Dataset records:

——————

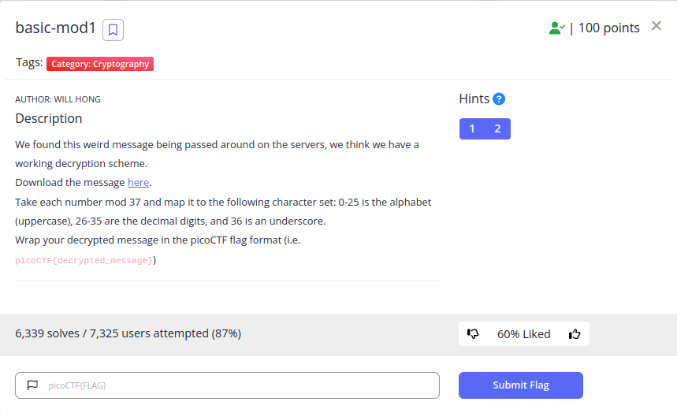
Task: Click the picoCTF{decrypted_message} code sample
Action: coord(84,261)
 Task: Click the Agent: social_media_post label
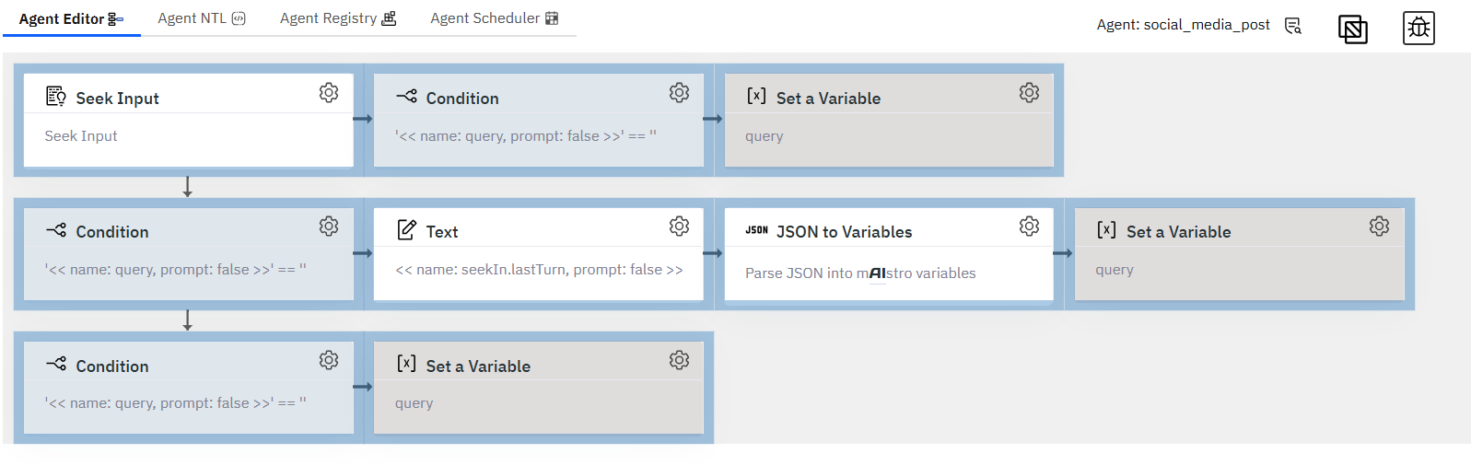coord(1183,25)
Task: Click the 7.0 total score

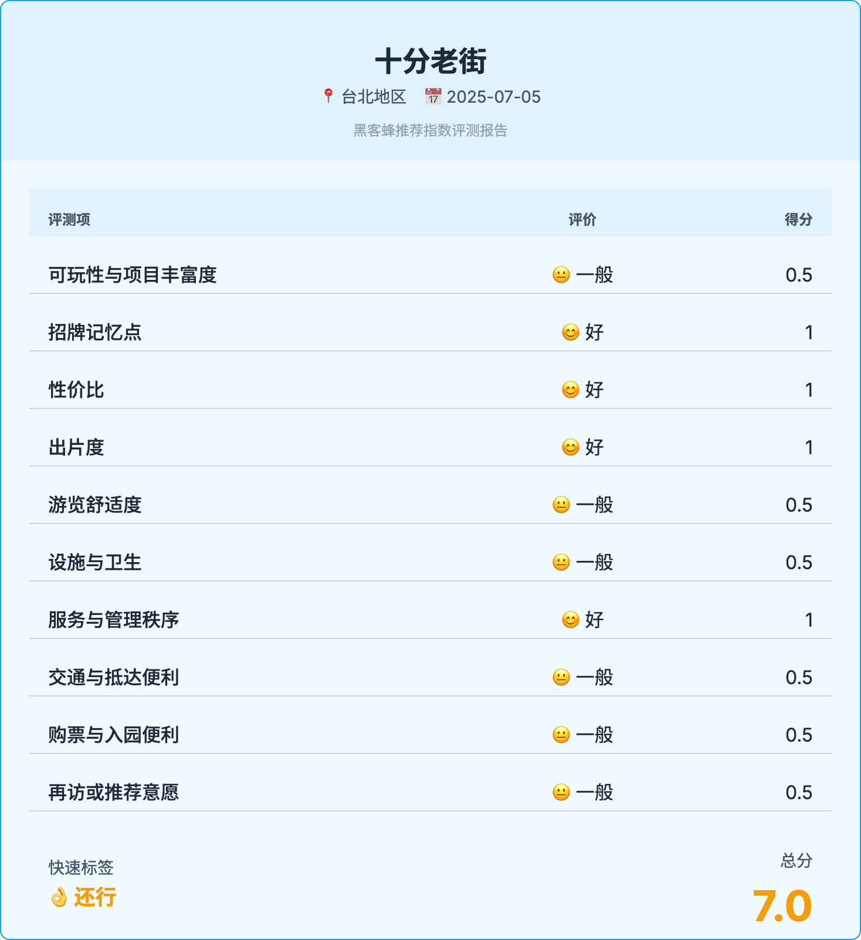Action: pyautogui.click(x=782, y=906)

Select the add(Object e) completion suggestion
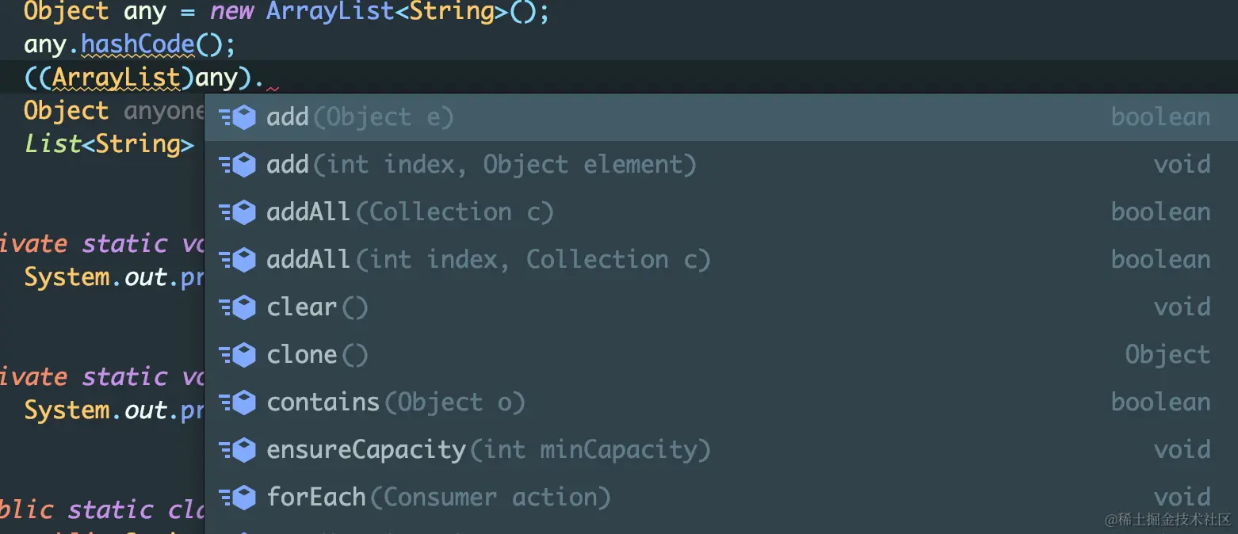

——————

Prompt: Lines from the one with "Task: Click the Agent: social_media_post" through the final line of the records are the whole answer; print them exactly, minus any pictures.

Result for this exercise:
 Task: Click the Agent: social_media_post label
coord(1183,25)
Task: Click the 7.0 total score

Action: pyautogui.click(x=782, y=906)

Select the add(Object e) completion suggestion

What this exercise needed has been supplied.